Items listed in a dataset:
☆ ☆ ☆ ☆ ☆
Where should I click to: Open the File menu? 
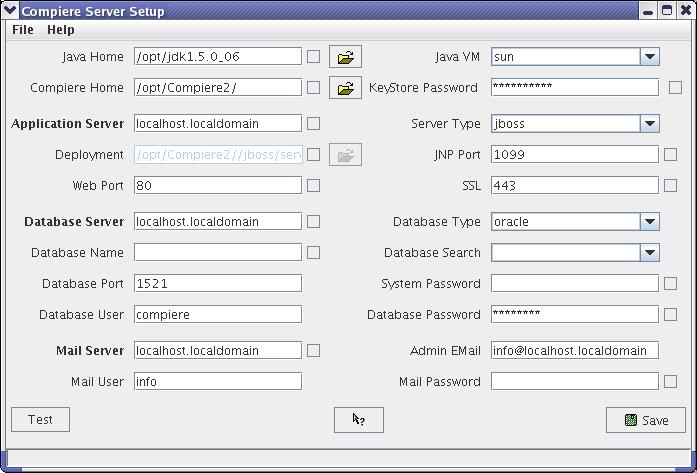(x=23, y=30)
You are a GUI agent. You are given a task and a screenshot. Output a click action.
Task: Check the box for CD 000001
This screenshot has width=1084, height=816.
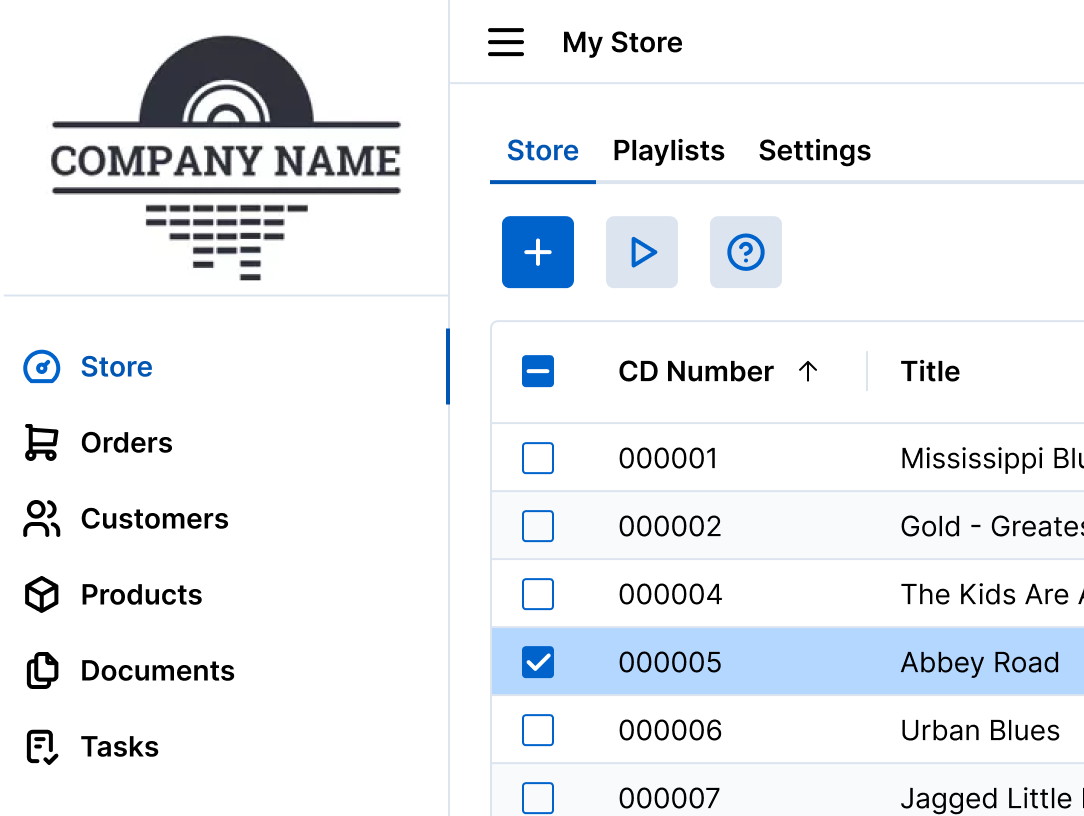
☆ ☆ ☆ ☆ ☆
▸ **ASSIGNMENT**: Pull every line with the word "screenshot" from the data.

▸ **COMPLETED TASK**:
You are a GUI agent. You are given a task and a screenshot. Output a click action.
This screenshot has width=1084, height=816.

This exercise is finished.